Document section
>> Begin

You seem to be using non-determinism as a term for "behavior controlled by the environment"; this is indeed also often called non-determinism, but it is different from the way I used the term (and my usage is equally common). If you want to be precise you can talk about internal and external non-determinism. Internal non-determinism is what is often modeled with a non-determinism monad; primary examples are concurrency and memory allocation (as a language primitive) picking an address to place the allocation. The "non-deterministic turing machine" is also a case of internal non-determinism (but that one is angelic, the one I describe is demonic... I could give an entire lecture on this but sadly I don't have the time :wink: ). External non-determinism is really just the program interacting with the outside world, and I find it quite confusing to conflate the two by giving them the same name -- which is why I would always explicitly refer to an environment or "syscalls" or something like that when talking about this kind of "non-determinism", and reserve "non-determinism" for situations where the choice is part of the language semantics, not part of the environment.

2 Likes

Ah okay, yes I meant you call external non-determinism. I had never heard about this separation before.

I think it's possible to make a UB-free annotation for "pretend this function is pure".

I'm imagining a #[pretend_pure] attribute (idk what a good name is, feel free to bikeshed) applied to a function that comes with the following changes:

  • If the function has any side effects, then those side effects will be observed the first time the function is called [ETA: with a specific set of arguments] and may or may not be observed any subsequent times. And on those subsequent times, the side effects may be the side effects of a prior call [ETA: with the same arguments] instead.
  • If the function has a non-deterministic return value (counting either diverging or unwinding as a "return value"), then it may return the value returned by any previous call with the same inputs instead.
    • An old value will only be memcpyed to the new value if the return type is Copy. For non-Copy values, this optimization will be of limited use (unless the compiler can somehow prove a memcpy is safe in this instance, but I doubt that'll happen often).
  • If the function is called multiple times without data dependencies from the return value of one call to the input(s) of another, then the compiler can freely re-order the calls.

You could use it to annotate a function like:

#[pretend_pure] // safe attribute because I think it can't cause UB on its own
fn foo(a: u32) -> u32 {
    log::info!("Calling `foo({a})`");
    assert!(some_sanity_check(a));
    a.wrapping_add(1)
}

let a = foo(5);
let b = foo(5);

With this attribute, the compiler is allowed to optimize to let b = a;, so you might get 1 or 2 logs, depending on optimizations. And it's also allowed to reorder and optimize to let a = b;, so if the assertion fails then you might see either call in the stack trace. And I don't think there's any way to cause any memory unsafety by applying these attributes to otherwise safe code.

I have written a number of places with a log message and/or an assertion that I expect to always hold (but want to keep in case of logic errors), but which I'd like the compiler to give those optimizations to, if it can.

And this also works for the "internal non-determinism" some of y'all were talking about above, e.g. you can also apply it to fn foo() -> usize { Box::<()>::new().as_ptr() as usize } to get the compiler to treat this internally-non-determinstic function as pure.

>> End

Written tasks
• a. Answer the following about the forum thread on non-determinism, keeping each answer short and marking it with the matching numeral.
(i) What two primary examples of internal non-determinism does the thread give?
(ii) Under the proposed attribute, when is an old return value memcpyed to the new value?
(iii) In the `foo` example, how many log messages might appear?
• b. Please carry on the forum thread about non-determinism and the proposed pure-function attribute, starting after its last sentence.

Data block
>> Begin

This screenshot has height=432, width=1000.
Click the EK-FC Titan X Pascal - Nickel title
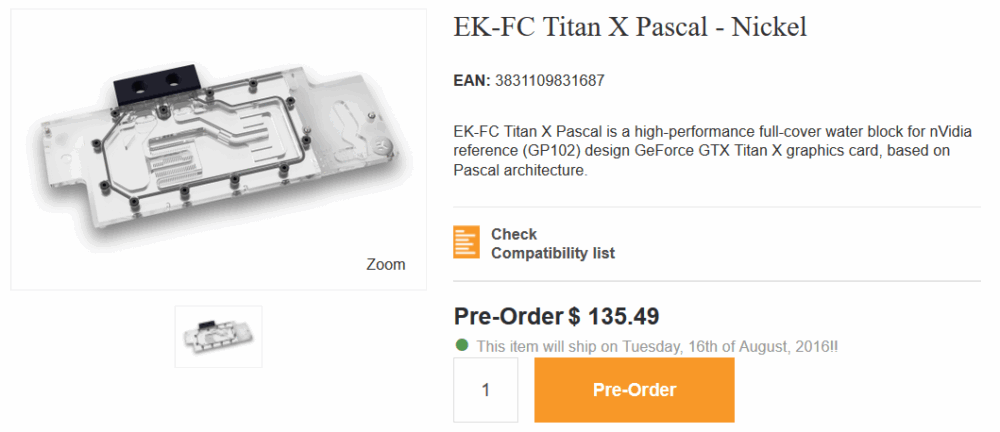click(x=630, y=27)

>> End

Results in order
• a.
(i) Concurrency, and memory allocation (as a language primitive) picking an address to place the allocation.
(ii) Only when the return type is Copy.
(iii) One or two, depending on optimizations.

• b.
2 Likes

Did you mean "the first time the function is called with a specific set of arguments" here?

1 Like

Yes

If I understand Ralf's example right, the core problem is: purity does not only affect sub-expression elimination (i.e. a = foo(); b = foo() ==> a = foo(); b = a;, which seems to be OK if we mark diverging function as pure, but it also affects statement reorder. Let's make a concrete example:

fn check_we_are_good() {
    if !we_are_good() {
        panic!("We are not good");
    }
}

fn load_secret_key() -> SecretKey {
    // Get secret key from somewhere in the memory
}

check_we_are_good();
let secret_key = load_secret_key();

load_secret_key is a pure function, which does not have any side-effects: it simply loads secret key from somewhere in the memory, or from some specially-designed register with specially-designed mechanism.

If we mark check_we_are_good as pure, then compiler may reorder the statements, then even if we are not good, the secret key is still loaded, which leaves a small time interval that attackers could retrieve secret keys in the stack.

If I understand it right, then we might should design some purity annotations that only affects sub-expression elimination without statement reordering?

On top of that, is it specific values or literal arguments? For example, is let x = 4; let a = foo(4); let b = foo(x); eligible for this? How about let (x, y) = (4, 4); let a = foo(x); let b = foo(y);? Does it change if foo takes a T or &T?

Stack contents aren't considered observable.

On the other hand, if two indexing operations are reordered, so that the panic message mentions an index that wasn't actually accessed… well, what if the index depends on a secret value? If the reordering hadn't happened, then the secret index wouldn't have been printed out, but now it would be.

This is the kind of thing that frustrates me about formal semantics. 'Obviously' it's your own fault if you write code like:

let a = array[out_of_bounds_index];
let b = array[secret_index_which_is_also_oob];

It's pathological for the only thing protecting a secret to be an out-of-bounds panic. But there's no formal definition of "pathological". Formality only sees a secret that was leaked when it wasn't supposed to be.

But hold on, let me defend formality. Once you're executing dead code, things can quickly get absurd. What if the second index is actually the value you retrieved using the first index, and by skipping the panic from the first indexing operation, you're indexing an array out of bounds? Then the panic could disclose unrelated memory contents!

// Assume `array` doesn't contain secret data,
// but there's secret data following it in memory.
let a = array[out_of_bounds_index];
let b = array[a];

Oh, but if the second index depends on the first load, it couldn't be reordered before it. But with aggressive value speculation and a specific memory layout, it actually could! Except the only way to get that kind of speculation is with code that's even more pathological, by far. You have to really be trying to leak the secret.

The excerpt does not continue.